На наших совещаниях все чаще заходит речь о гражданских делах.
Гитлеровцы и бандеровцы наводнили деревню своими газетами, брошюрами, плакатами. А наших, советских, не видно.
Дважды мы находили у подбитых самолетов с красными звездами пачки несброшенных листовок с призывами к гитлеровским солдатам сдаваться в плен. Но листовок, обращенных к жителям захваченных городов и сел, нам не попадалось нигде.
Харченко с Сытником и Глуховским сами стали составлять воззвания к крестьянам.
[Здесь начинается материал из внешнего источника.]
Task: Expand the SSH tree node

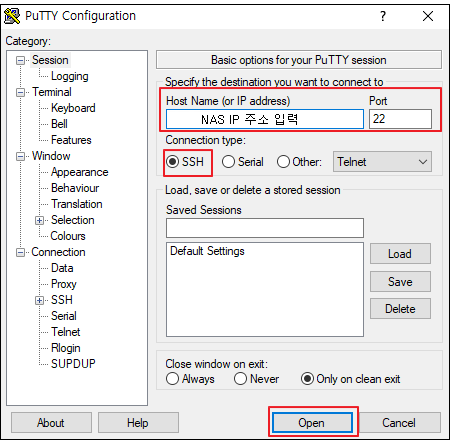Action: coord(39,300)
Но много ли мы могли отпечатать на своей дребезжащей машинке с изодранной лентой?
Пробовали писать листовки и для вражеских солдат. Это было коллективное творчество по образцу запорожцев. Оксен и Писаревский в поте лица переводили послания на немецкий язык. Однако я не могу поручиться, что эти переводы были доступны гитлеровцам.
...В славутских лесах мы кое-как перебивались с продуктами. Это не значит, что в отряде было трех- или хотя бы двухразовое питание. Нет, конечно. Однако обычно за день каждому что-нибудь да перепадало. Ломоть хлеба или кусок мяса, несколько глотков молока или пара яиц. Иногда ложка меда, а то и пол-лепешки.
Самоснабжение было по-прежнему запрещено. Зиборов с Сытником делили продукты, устанавливали долю каждой роты и норму на день, неизменно соблюдая правило: в первую очередь и самое лучшее - раненым.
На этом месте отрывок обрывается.